What “Very High” LDL Signals
An LDL at or above 190 mg/dL is a red flag regardless of your other risk factors. At that level, lifetime risk of cardiovascular disease is high enough that guidelines recommend treatment even without calculating a formal risk score. People with LDL persistently at 160 mg/dL or above also carry elevated lifetime risk and generally benefit from medication.
When LDL reaches 190 mg/dL in adults, it also raises the possibility of familial hypercholesterolemia, a genetic condition that prevents the body from clearing LDL efficiently. About 80% of people found through general screening with LDL at or above 250 mg/dL (if they’re over 30) turn out to have this condition. For younger adults between 20 and 29, that threshold drops to 220 mg/dL. Familial hypercholesterolemia runs in families, so if your LDL is very high and a parent or sibling had early heart disease, that combination is especially telling.
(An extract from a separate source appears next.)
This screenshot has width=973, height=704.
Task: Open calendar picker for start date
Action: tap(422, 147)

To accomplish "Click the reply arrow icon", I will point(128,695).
Children and Teens Have Lower Cutoffs
LDL thresholds are lower for young people. In children and adolescents, an LDL of 110 to 129 mg/dL is borderline high, and anything above 130 mg/dL is high. The CDC recommends cholesterol screening at least once between ages 9 and 11, and again between ages 17 and 21. Children with LDL persistently above 160 mg/dL may be evaluated for familial hypercholesterolemia.
How High LDL Damages Your Arteries
LDL particles are the primary delivery system for cholesterol in your blood. When there are too many of them, they start accumulating in artery walls. The process works like this: excess LDL particles slip through the inner lining of your arteries and get trapped in the tissue beneath. Once stuck there, they become chemically altered (oxidized) because they’re cut off from the protective antioxidants circulating in your blood.
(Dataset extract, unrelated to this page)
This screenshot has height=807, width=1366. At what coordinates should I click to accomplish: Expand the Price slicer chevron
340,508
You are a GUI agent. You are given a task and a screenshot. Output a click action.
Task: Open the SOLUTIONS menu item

These oxidized particles trigger an inflammatory response. Your immune system sends white blood cells to clean up the damage, but those cells gorge on the altered LDL and become bloated “foam cells” that pile up inside the artery wall. Over time, this creates a fatty streak, the earliest visible sign of atherosclerosis. As more lipids, immune cells, fibrous tissue, and eventually calcium accumulate, the artery narrows and stiffens. This is the process behind most heart attacks and many strokes.
The key insight is that this process is driven by concentration. The more LDL particles in your blood, the faster they infiltrate artery walls and the more aggressively plaque builds. Areas where blood flow is turbulent, like branch points in arteries, are especially vulnerable because LDL particles linger there longer and the lining is more easily disrupted.
Non-HDL Cholesterol May Tell You More
LDL is the most commonly discussed number, but non-HDL cholesterol can be a better predictor of cardiovascular risk. Non-HDL is simply your total cholesterol minus your HDL (“good”) cholesterol, and it captures all the potentially harmful particles in your blood, not just LDL. This is particularly useful if you have high triglycerides, type 2 diabetes, obesity, or metabolic syndrome, because in those conditions other harmful particles beyond LDL play a larger role.
Non-HDL also helps identify “residual risk,” the leftover cardiovascular danger that persists even after LDL has been brought down with medication. Sometimes a person achieves a good LDL number but still has elevated levels of other harmful lipoproteins that keep their risk high. Your lipid panel results typically include the numbers you need to calculate non-HDL yourself, or your doctor may list it directly.
How Often to Check Your Levels
Most healthy adults should have a lipid panel every four to six years. If your numbers are borderline or high, or if you’re on cholesterol-lowering treatment, your doctor will likely check more frequently to track progress. There’s no single “right” testing schedule. It depends on your baseline numbers, your age, and whether anything in your health profile has changed.